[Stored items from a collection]
────────────────────

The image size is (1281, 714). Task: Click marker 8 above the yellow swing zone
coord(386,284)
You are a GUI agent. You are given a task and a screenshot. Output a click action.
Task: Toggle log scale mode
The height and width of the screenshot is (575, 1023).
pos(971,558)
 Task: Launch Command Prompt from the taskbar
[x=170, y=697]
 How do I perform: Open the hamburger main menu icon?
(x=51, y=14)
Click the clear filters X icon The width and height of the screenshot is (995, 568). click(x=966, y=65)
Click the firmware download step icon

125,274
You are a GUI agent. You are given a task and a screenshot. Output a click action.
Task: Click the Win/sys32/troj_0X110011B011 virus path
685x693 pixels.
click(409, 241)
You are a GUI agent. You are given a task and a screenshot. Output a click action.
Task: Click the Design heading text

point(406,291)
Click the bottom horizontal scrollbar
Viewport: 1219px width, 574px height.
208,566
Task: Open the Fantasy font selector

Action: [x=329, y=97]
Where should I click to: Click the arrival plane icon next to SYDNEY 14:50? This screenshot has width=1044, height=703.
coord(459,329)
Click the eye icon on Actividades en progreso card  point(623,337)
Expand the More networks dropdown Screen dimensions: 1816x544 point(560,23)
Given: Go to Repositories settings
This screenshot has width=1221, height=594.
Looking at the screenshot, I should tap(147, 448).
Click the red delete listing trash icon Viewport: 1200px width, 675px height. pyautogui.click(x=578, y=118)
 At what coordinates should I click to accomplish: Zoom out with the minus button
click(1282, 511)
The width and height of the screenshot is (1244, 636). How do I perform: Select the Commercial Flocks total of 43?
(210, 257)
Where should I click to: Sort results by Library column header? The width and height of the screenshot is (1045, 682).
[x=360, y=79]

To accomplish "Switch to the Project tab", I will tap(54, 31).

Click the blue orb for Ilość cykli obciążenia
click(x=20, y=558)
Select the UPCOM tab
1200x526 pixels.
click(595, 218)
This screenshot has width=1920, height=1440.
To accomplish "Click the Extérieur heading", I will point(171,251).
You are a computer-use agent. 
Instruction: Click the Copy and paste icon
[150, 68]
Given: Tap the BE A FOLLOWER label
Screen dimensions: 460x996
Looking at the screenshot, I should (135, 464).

────────────────────

WHAT THE TASK REQUIRES:
For the string "will", search the preceding data and copy every line that includes it.

EXERCISE OUTPUT:
To accomplish "Switch to the Project tab", I will tap(54, 31).
To accomplish "Click the Extérieur heading", I will point(171,251).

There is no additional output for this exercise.